Alignment messages in the practitioner literature were characterized in two categories: mention of a specific component of the standards (PE, DCI, SEP, CCC) or broader conceptualizations of alignment to NGSS reform ideas (Integration, Learning Progression, Engineering etc.). For each of these, a quantitative measure of their prevalence as coded will be given alongside a qualitative discussion of how these alignment messages are represented and defined in this body of literature.
Alignment to NGSS dimensions
Articles were coded for each use of a specific dimension of the NGSS standards for alignment. These codes were derived from our previous review of the literature (Fulmer et al., 2018) and include using a single PE to align materials, bundling more than one PE, or using one of the three dimensions for alignment: SEP, DCI or CCC. Definitions and examples for these the primary codes are included in Table 3. Additionally, while analyzing the literature we found some articles used combinations of these dimensions for aligning material by focusing on two of the dimensions (CCC and SEP, CCC and DCI). Other unique cases included combining more than one SEP or DCI and referring to all three dimensions (SEP, DCI and CCC) without mention of a specific PE. Lastly, one article used evidence statements, and another learning performances as referents for alignment and are included to highlight these unique approaches.
As in the research literature, we see the three-dimensional standards used in varying ways to demonstrate alignment to the NGSS. Not surprisingly, use of a performance expectation as a single PE or a bundle of PEs were most frequently used for alignment. This is consistent with a review of the research literature recommending use of PEs for alignment (Krajcik et al., 2014; NGSS Lead States, 2013). PE or bundle of PEs was coded together 133 times, or 48% of the alignment codes compared to the rest (See Fig. 3).
The third most frequent referent for alignment coded for was a single SEP. These articles referenced alignment to the NGSS in terms of inclusion or focus on a single science and engineering practice within the instructional material. We further coded these messages according to the SEP specified and found the SEPs were not equally referenced. Engaging in argument from evidence was aligned to the most, while asking questions and defining problems was aligned to the least of the eight (See Table 4). One of the articles providing examples of activities aligned by a single science practice, McNeill et al. (2015), also provides a framework for grouping these practices by investigating, sensemaking, and critiquing practices. Interestingly, our frequencies align with this grouping, indicating that instructional materials focusing on single science practices most often referenced the critiquing practices (argument and evaluating information), followed by the sensemaking practices (models and constructing explanations), and least often the investigating practices (computational thinking and asking questions). This may indicate a shift in instructional materials toward focus on those sensemaking and critiquing practices coinciding with the introduction of the NGSS.

§ **Information shown**:
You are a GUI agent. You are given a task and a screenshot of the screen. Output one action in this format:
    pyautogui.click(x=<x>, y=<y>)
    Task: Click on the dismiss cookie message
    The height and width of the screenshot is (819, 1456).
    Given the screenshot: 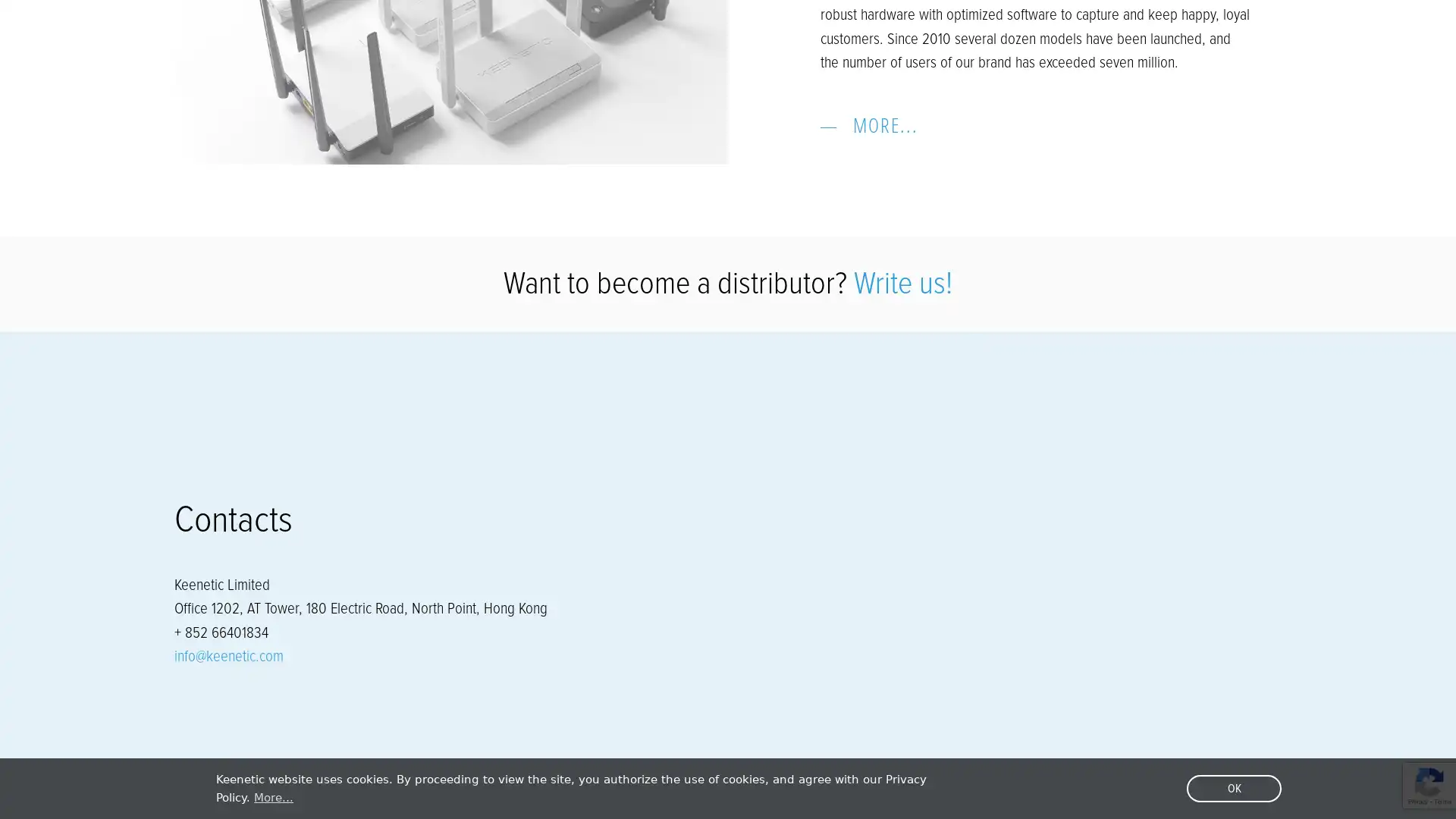 What is the action you would take?
    pyautogui.click(x=1234, y=787)
    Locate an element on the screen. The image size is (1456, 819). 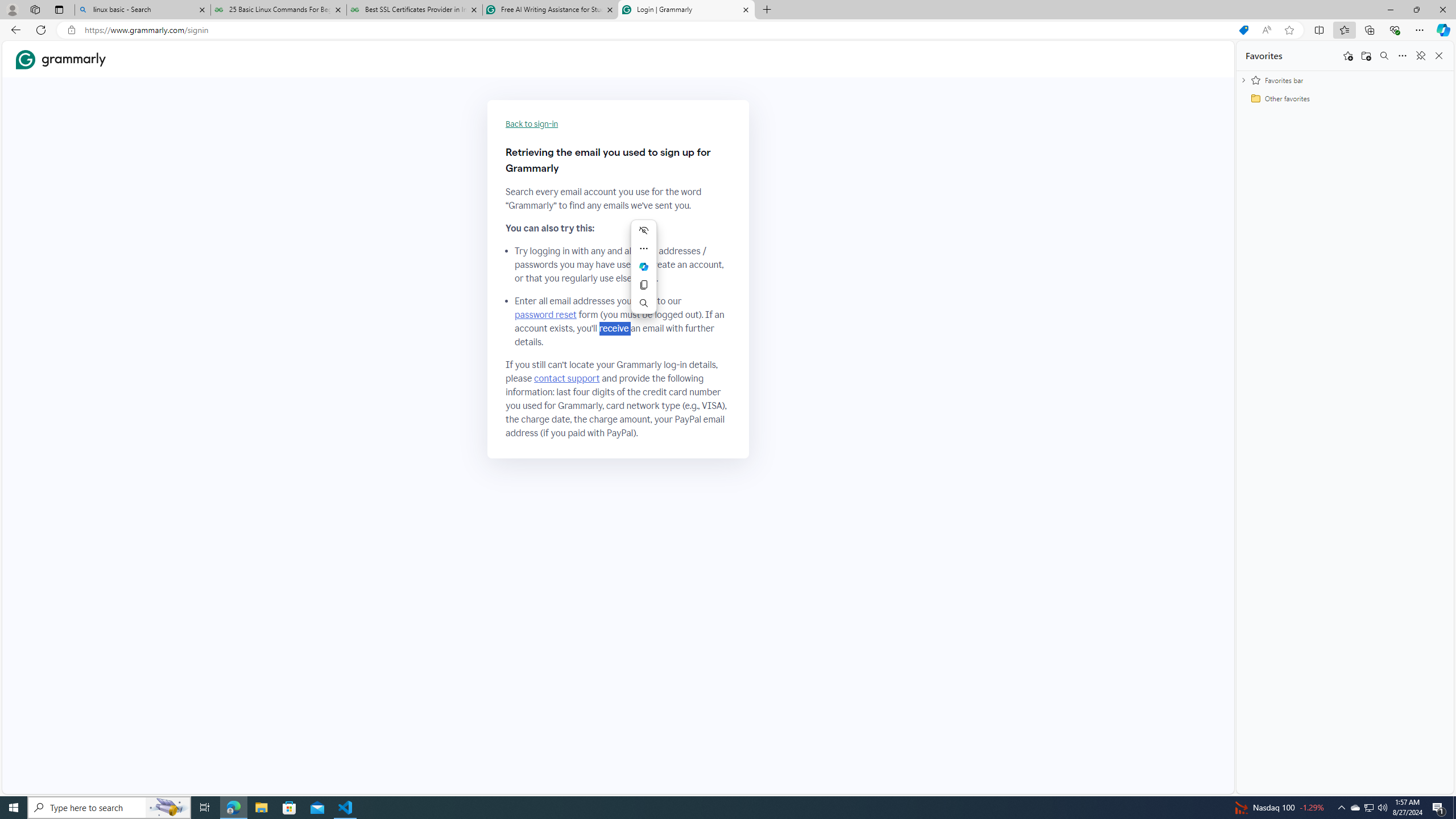
'Copy' is located at coordinates (644, 285).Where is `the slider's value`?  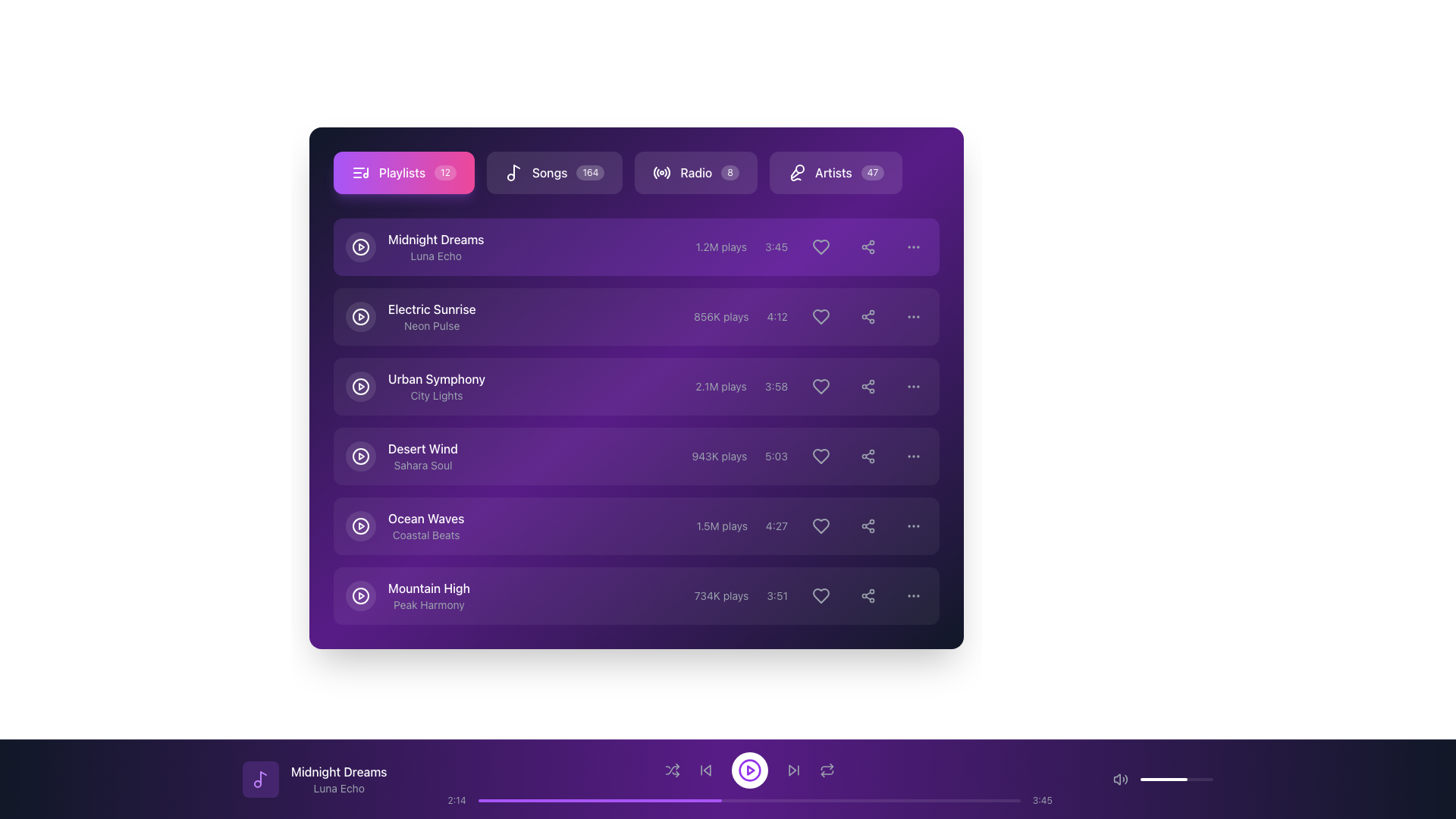
the slider's value is located at coordinates (1162, 780).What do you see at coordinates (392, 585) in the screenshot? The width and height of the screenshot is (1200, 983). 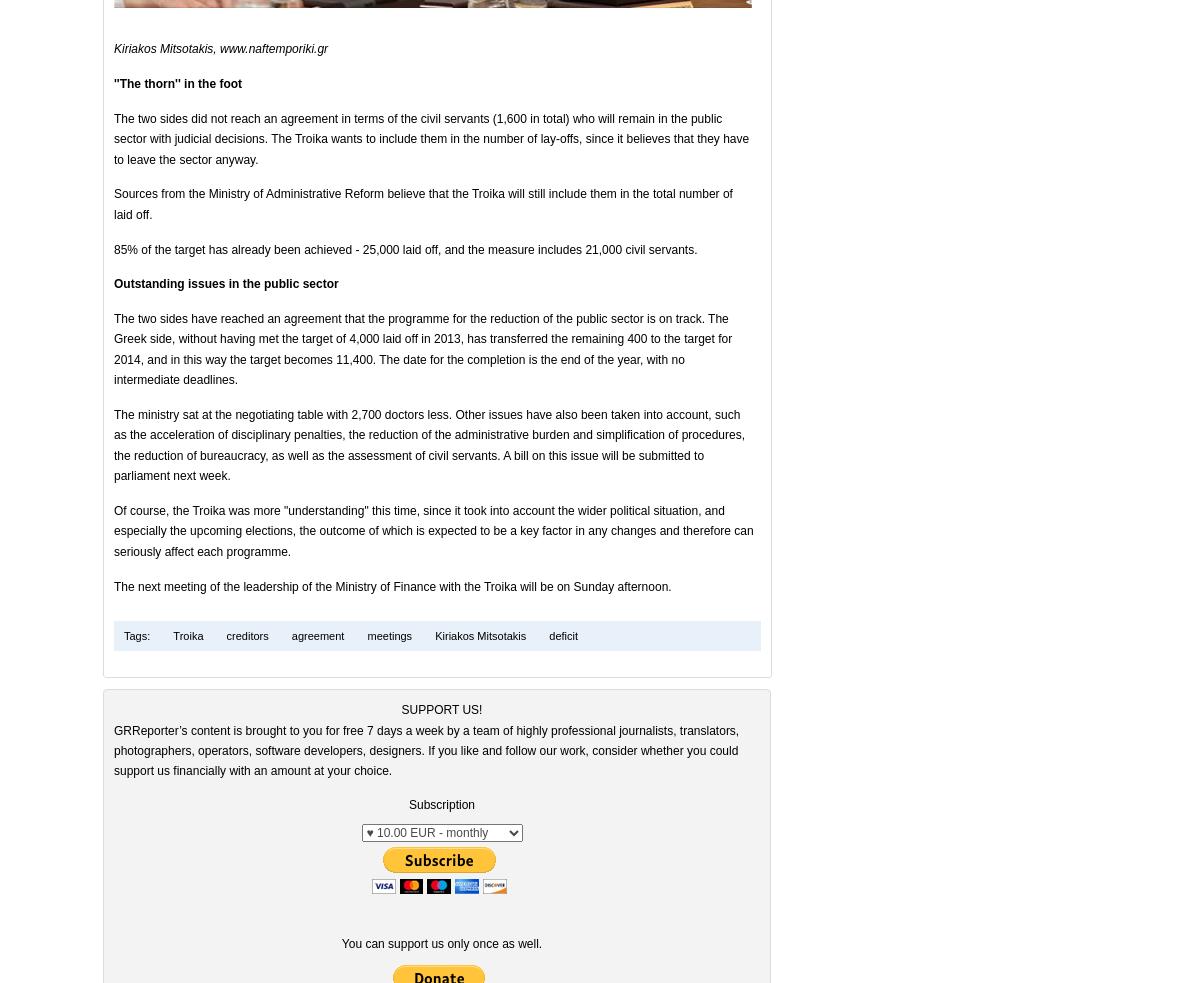 I see `'The next meeting of the leadership of the Ministry of Finance with the Troika will be on Sunday afternoon.'` at bounding box center [392, 585].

§ **Directives**:
1. In the passage on NGSS alignment in practitioner literature, how many times was a PE or bundle of PEs coded, and what share of the alignment codes was that?
2. Write the next part of the passage on NGSS alignment in practitioner literature, starting after its final sentence.

§ **Solved tasks**:
1. 133 times, or 48% of the alignment codes.

2.
Messages coded as alignment to multiple SEPs listed more than one specific practice or generally referred to alignment to the NGSS practices. For example, “the project aligns with all eight of the science and engineering practices (SEP) embodied in the Next Generation Science Standards” (Ortolano et al., 2017, p. 53) or “this investigation incorporates the Next Generation Science Standards high-leverage practices of scientific modeling and argumentation” (Williams et al., 2018). Single SEP or multiple SEPs as referents when combined were coded a total of 84 times, equal to the highest referent: single PE. This indicates that the science practices, either individually or collectively, are one of the most common referents presented to practitioners for demonstrating alignment of instructional materials to the NGSS.
Materials coded as using a DCI or multiple DCIs for alignment focused on the subject-matter core ideas often listing the disciplinary code (LS, PS, ES, ETS), core-idea (1,2,3 etc.) and sub-idea (A, B, C, etc.). For example, “these activities correlate with disciplinary core idea ETS1.B: Developing possible solutions” (Zissman, 2013, p. 72) or more broadly as in, “these goals align with various disciplinary core ideas from NGSS, including Structure and Properties of Matter, Definitions of Energy, Conservation of Energy and Energy Transfer, and Relationship Between Energy and Forces” (Stroupe & Kramer, 2014, p. 72).
Broad focus for NGSS alignment
In addition to calling for alignment to a specific standard or component of a standard, NGSS policy documents also call for broader changes to curriculum and pedagogy that may be used to judge alignment to the standards. Therefore, we also coded for instances where alignment to the NGSS was described or judged in terms of broader reform ideas associated with the standards. Within the practitioner literature reviewed, we found five reform ideas used most frequently as indicators of alignment to the NGSS. These include integration of content and practices, inclusion of engineering or design, use of phenomena, learning progressions, and engaging in science practices (See Table 5). Four of these were a priori codes from our review of research literature (Fulmer et al., 2018), while engaging in science practices or “Doing Science” was an emerging code developed during coding and analysis. For each of these codes, we will discuss the nature of the reform ideas as represented in practitioner literature with specific examples.
Two less frequently coded themes include student-centered (9) and inquiry (11). However, we find these notable and worth discussing as they are both ideas more closely associated with previous science education reforms and may, from a sensemaking perspective, indicate ongoing negotiation of relationships between, or definitions of, new and old science reform concepts.
Engaging in science practices or “Doing Science”
After the second round of analysis, these two codes were combined and are reported together due to their similarity in content. 42 articles referenced engaging in science practices or “doing science” as a key conceptual shift of the NGSS. Of the two, the most frequently coded was that the NGSS require students to engage in science and engineering practices. Within these articles, the SEPs themselves were directly defined as what scientists do (Puttick & Drayton, 2017) and “an attempt to capture the essence of how the scientific community works to generate knowledge” (Duncan & Cavera, 2015, p. 70). More often, however, engaging in science practice was defined by contrast, or emphasizing changes from previous iterations of science education reform. Engaging in practices was contrasted with teaching about science (Huff, 2016), following a set of scientific processes (Curran et al., 2016), repeating steps predetermined by the teacher (Stroupe & Kramer, 2014), memorization of facts (Joyner & Marshall, 2016), learning facts or content (Tuttle et al., 2014; Passmore 2015), and stating what students should know (Fink, 2014).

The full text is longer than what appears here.